In [None]:
import torch

from PIL import Image

from torchvision import datasets
from torch.utils.data import DataLoader
from torchvision.transforms import ToTensor

import torch.nn as nn
import torch.functional as F
import torch.optim as optim

In [13]:
if torch.cuda.is_available():
    device = torch.device('cuda')
elif torch.backends.mps.is_available():
    device = torch.device('mps')
else:
    device = torch.device('cpu')

print(device)

cpu


In [2]:
train_data = datasets.MNIST(
    root='data',
    train = True,
    transform=ToTensor(),
    download=True
)

test_data = datasets.MNIST(
    root='data',
    train = False,
    transform=ToTensor(),
    download=True
)

In [7]:
test_data.data.shape

torch.Size([10000, 28, 28])

#### Data Loader

In [None]:
data_loader = {
    'train': DataLoader('train_data', batch_size = 100, shuffle=True, num_workers=1),
    'test': DataLoader('test_data', batch_size = 100, shuffle=True, num_workers=1)
}

## <center>CNN Class</center>

In [None]:
class Net(nn.Module):

    def __init__(self):
        super(Net, self).__init__()

        # MNIST: goes from 28x28 and since kernel is 3, px size decrease by 2
        # So, use padding to keep features on edges
        self.conv1 = nn.Conv2d(1, 16, kernel_size=3, padding=1) 
        self.conv2 = nn.Conv2d(16, 32, kernel_size=3, padding=1)
        self.conv3 = nn.Conv2d(32, 64, kernel_size=3, padding=1)
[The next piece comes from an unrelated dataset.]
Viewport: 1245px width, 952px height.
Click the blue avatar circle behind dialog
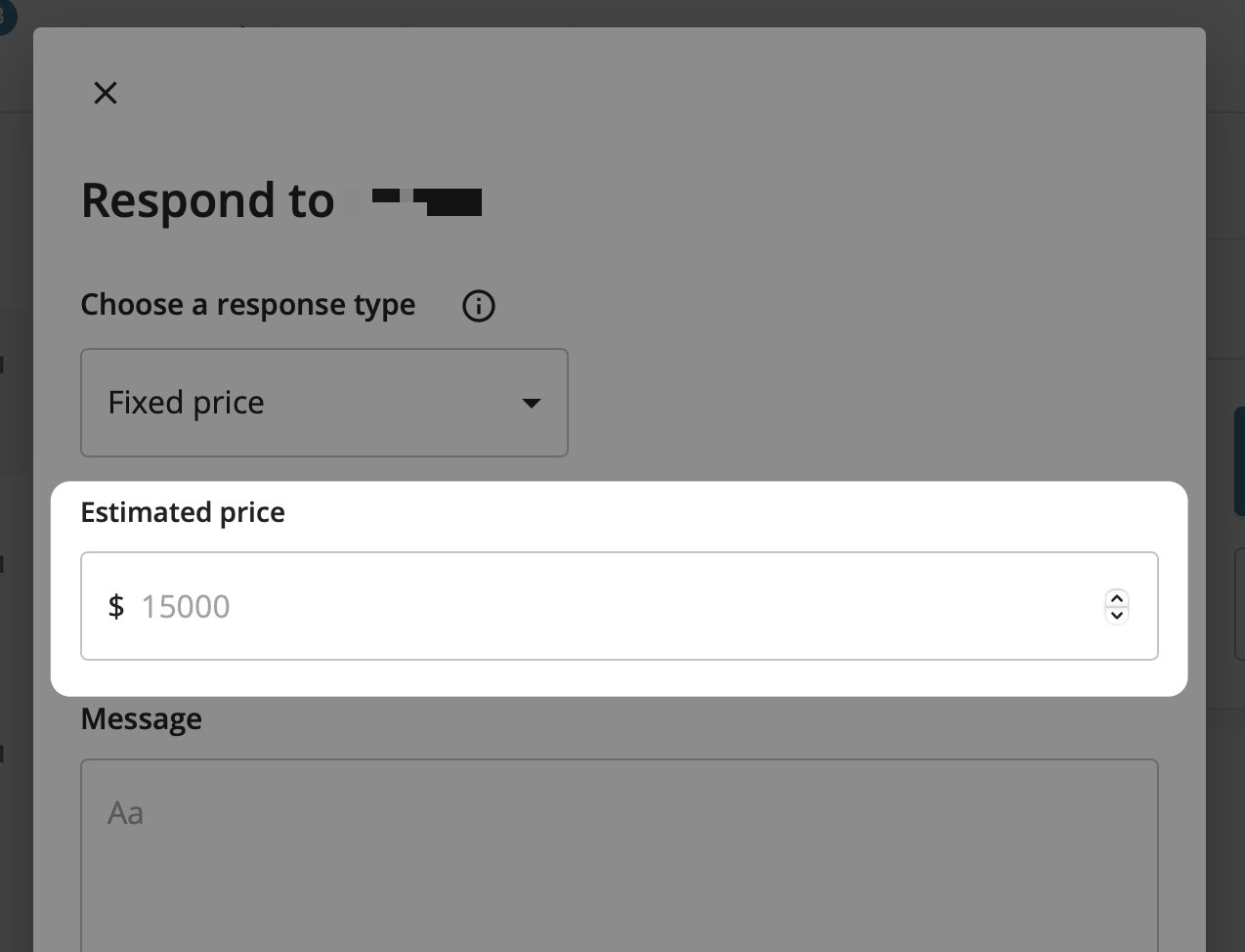[x=7, y=15]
        self.pool = nn.MaxPool2d(2, 2) # Reduce size by 2x
        self.dropout = nn.Dropout2d(0.25) # Disable 1/4 neurons for less overfitting

        self.fc1 = nn.Linear(64 * 3 * 3, 128)
        self.fc2 = nn.Linear(128, 10)  # 10 classes for MNIST digits


    def forward(self, x):
        x = self.pool(F.relu(self.conv1(x)))  # -> 16 x 14 x 14
        x = self.pool(F.relu(self.conv2(x)))  # -> 32 x 7 x 7
        x = self.pool(F.relu(self.conv3(x)))  # -> 64 x 3 x 3

        x = self.dropout(x)
        x = x.view(x.size(0), -1) #Flatten

        x = F.relu(self.fc1(x))
        x = self.dropout(x)
        x = self.fc2(x)

        return x
    

### Creating the Actual Model & Training Loop

In [20]:
model = Net().to(device)
optimizer = optim.Adam(model.parameters(), lr = 0.001)
loss_func = nn.CrossEntropyLoss() # Has softmax built in, no need to use softmax before CEL

# ------TRAINING LOOP------- :D
def train(num_epochs):

    model.train()

    for epoch in range(num_epochs):
        total_loss = 0

        for batch_idx, (data, target) in enumerate(data_loader['train']):
            data, target = data.to(device), target.to(device)
            optimizer.zero_grad()
            output = model(data)

            # CROSS ENTROPY LOSS ^^^
            loss = loss_func(output, target)
            
            loss.backward()
            optimizer.step()

            total_loss+=loss.item()

            print(f"Epoch [{epoch+1}/{num_epochs}], Loss: {total_loss:.4f}")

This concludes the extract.